Work to be completed
From the listing below, return each line that includes "computer".

Source records
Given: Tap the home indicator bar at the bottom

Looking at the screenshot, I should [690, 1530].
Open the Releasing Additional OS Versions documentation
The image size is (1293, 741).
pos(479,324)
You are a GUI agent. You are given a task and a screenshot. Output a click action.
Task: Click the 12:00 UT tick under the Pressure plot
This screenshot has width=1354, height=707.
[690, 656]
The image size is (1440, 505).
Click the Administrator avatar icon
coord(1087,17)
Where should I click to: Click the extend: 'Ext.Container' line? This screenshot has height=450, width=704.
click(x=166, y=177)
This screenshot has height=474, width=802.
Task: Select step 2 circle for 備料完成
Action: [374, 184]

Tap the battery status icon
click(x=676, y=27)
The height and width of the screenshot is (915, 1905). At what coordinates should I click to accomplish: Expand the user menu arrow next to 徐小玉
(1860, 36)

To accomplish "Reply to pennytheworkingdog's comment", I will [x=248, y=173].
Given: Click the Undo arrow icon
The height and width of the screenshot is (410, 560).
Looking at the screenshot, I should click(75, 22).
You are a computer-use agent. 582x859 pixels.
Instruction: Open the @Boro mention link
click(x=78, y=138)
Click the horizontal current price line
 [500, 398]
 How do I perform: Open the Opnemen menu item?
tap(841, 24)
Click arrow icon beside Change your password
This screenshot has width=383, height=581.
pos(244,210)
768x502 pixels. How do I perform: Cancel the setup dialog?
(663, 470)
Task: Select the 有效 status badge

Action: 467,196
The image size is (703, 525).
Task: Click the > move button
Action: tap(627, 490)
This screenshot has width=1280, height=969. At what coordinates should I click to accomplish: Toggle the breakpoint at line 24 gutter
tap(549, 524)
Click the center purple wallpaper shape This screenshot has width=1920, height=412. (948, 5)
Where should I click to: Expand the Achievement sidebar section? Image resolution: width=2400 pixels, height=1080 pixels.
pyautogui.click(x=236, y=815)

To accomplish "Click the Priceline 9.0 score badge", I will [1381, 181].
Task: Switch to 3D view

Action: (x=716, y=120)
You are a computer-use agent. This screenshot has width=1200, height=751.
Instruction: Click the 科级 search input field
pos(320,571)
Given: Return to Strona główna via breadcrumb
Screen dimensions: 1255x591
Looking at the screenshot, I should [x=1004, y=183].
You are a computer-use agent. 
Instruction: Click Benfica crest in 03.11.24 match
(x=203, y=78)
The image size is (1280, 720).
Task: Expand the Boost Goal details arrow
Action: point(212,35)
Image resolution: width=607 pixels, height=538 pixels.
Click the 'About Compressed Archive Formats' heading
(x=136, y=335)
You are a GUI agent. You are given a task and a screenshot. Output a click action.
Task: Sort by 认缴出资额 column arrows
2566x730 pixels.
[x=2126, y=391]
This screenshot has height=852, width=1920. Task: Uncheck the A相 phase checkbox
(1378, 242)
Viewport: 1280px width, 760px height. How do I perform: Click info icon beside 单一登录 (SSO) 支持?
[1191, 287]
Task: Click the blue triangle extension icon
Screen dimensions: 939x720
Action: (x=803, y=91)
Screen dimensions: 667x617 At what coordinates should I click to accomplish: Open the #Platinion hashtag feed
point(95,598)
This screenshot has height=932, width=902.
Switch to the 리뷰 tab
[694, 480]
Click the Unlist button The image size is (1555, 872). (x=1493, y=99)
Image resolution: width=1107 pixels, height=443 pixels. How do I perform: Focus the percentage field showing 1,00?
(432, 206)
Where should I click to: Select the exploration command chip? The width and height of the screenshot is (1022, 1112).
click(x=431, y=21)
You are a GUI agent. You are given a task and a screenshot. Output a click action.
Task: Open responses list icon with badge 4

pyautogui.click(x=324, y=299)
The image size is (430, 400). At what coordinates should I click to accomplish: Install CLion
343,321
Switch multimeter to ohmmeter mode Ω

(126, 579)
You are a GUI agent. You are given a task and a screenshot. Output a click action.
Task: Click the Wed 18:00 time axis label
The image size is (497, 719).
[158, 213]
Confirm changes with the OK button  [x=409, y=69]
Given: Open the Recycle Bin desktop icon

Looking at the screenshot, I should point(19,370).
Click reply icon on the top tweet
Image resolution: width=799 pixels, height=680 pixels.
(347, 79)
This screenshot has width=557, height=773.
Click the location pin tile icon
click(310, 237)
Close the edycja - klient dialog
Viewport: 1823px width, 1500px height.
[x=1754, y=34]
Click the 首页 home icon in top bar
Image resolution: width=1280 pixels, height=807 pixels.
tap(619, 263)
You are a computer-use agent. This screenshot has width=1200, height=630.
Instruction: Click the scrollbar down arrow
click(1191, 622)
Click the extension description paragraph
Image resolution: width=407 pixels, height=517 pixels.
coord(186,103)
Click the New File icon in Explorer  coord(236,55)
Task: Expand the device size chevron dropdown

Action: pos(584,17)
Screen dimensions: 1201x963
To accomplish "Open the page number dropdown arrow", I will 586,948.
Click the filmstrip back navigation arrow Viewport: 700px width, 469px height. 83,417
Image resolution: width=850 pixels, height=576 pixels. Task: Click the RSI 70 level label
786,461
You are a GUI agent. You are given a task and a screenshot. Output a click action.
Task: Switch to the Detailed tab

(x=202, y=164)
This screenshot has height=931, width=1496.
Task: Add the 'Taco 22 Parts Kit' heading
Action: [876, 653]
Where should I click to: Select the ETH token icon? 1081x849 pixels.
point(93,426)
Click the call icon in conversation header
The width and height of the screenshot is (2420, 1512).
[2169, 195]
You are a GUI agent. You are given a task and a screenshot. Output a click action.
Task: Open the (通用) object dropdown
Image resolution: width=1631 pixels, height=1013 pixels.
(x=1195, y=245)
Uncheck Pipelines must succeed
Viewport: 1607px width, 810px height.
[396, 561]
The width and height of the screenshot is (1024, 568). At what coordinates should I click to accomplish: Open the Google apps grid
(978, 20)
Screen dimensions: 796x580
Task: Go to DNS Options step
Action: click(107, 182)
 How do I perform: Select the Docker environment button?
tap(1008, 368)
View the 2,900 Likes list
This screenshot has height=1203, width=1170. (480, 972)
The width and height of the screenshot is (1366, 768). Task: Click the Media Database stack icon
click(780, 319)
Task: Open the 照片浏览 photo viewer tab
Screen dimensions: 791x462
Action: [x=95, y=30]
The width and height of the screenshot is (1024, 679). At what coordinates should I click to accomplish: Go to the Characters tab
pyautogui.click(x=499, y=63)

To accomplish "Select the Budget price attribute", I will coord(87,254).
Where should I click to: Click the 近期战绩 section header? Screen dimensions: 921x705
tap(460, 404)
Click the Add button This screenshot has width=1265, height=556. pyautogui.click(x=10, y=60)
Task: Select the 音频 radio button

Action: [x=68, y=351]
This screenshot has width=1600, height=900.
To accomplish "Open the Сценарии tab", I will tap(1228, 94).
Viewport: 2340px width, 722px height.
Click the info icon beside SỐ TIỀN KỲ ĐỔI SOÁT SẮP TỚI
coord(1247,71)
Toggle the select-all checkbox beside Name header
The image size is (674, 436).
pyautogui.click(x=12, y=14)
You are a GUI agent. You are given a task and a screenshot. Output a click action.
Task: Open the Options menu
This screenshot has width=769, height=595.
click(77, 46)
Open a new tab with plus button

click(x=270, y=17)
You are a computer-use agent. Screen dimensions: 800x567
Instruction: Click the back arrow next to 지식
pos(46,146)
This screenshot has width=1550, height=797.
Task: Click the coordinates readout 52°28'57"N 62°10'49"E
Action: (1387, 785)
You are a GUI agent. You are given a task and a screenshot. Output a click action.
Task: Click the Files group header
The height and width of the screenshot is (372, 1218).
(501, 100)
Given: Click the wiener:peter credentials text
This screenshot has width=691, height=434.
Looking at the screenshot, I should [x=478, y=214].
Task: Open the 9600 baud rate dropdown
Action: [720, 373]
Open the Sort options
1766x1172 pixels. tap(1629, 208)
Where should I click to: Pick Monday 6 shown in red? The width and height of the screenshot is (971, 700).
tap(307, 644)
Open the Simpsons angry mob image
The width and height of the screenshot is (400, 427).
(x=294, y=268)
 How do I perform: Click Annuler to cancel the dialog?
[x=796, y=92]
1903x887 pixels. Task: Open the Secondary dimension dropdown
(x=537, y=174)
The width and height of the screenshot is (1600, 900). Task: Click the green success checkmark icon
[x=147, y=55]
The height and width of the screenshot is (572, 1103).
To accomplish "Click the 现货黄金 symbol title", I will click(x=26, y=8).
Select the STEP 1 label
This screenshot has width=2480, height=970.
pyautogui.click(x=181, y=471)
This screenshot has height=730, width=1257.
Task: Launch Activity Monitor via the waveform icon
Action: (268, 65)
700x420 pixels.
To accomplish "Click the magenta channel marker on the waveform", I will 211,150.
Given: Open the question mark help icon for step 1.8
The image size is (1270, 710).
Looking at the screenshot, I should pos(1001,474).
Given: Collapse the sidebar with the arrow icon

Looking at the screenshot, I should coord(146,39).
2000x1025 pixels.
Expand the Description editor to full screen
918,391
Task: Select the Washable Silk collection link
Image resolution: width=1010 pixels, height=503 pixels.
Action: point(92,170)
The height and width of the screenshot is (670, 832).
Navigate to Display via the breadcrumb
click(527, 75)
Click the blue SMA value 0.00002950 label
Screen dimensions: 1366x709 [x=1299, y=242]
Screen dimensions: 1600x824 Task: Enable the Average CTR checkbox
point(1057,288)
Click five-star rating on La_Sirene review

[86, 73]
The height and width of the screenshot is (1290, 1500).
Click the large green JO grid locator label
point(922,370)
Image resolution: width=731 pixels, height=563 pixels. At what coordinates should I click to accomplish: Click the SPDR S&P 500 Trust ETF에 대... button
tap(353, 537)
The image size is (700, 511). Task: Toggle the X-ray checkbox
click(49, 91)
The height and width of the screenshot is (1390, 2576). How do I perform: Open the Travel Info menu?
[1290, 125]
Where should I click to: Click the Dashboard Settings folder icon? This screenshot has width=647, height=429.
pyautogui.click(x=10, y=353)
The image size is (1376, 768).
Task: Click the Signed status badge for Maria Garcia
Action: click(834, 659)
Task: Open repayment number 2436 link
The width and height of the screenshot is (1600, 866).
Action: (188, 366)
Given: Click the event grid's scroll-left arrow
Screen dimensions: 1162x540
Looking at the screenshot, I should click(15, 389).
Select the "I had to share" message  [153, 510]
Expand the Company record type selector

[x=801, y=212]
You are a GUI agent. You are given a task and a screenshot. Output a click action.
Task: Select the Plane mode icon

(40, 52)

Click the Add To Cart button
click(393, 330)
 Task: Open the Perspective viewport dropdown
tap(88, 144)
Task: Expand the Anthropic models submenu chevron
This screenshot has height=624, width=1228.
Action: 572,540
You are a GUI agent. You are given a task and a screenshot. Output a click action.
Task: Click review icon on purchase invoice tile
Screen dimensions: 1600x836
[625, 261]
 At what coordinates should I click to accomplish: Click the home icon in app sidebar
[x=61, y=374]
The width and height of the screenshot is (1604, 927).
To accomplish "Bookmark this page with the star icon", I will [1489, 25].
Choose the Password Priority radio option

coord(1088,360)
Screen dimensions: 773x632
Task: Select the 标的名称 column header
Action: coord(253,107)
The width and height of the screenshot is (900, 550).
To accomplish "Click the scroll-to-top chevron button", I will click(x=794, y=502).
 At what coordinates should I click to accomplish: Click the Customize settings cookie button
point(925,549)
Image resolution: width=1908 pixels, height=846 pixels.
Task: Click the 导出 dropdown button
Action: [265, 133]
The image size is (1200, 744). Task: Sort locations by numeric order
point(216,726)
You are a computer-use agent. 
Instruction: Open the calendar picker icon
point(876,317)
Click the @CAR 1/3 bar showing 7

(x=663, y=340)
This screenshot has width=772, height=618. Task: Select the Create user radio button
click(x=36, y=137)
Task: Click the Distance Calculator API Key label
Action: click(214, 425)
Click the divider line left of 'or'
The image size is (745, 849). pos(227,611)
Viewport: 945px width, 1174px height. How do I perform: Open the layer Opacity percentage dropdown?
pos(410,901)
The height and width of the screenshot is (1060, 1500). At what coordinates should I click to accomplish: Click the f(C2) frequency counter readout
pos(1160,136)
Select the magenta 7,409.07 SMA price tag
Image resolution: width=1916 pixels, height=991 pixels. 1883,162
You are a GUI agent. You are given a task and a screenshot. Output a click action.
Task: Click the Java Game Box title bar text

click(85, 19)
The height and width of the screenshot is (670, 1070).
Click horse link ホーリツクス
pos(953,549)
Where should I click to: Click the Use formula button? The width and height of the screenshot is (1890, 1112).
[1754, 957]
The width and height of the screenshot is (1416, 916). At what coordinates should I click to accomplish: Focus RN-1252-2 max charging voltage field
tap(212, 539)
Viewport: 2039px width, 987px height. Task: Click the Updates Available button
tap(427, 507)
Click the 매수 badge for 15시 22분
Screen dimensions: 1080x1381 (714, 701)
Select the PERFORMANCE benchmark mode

Output of the task
You are a computer-use agent. 582x859 pixels.
You are a computer-use agent. This screenshot has width=1200, height=751.
You are a computer-use agent. 
You are a computer-use agent. This screenshot has width=1200, height=630.
You are a computer-use agent. Screen dimensions: 800x567
You are a computer-use agent. 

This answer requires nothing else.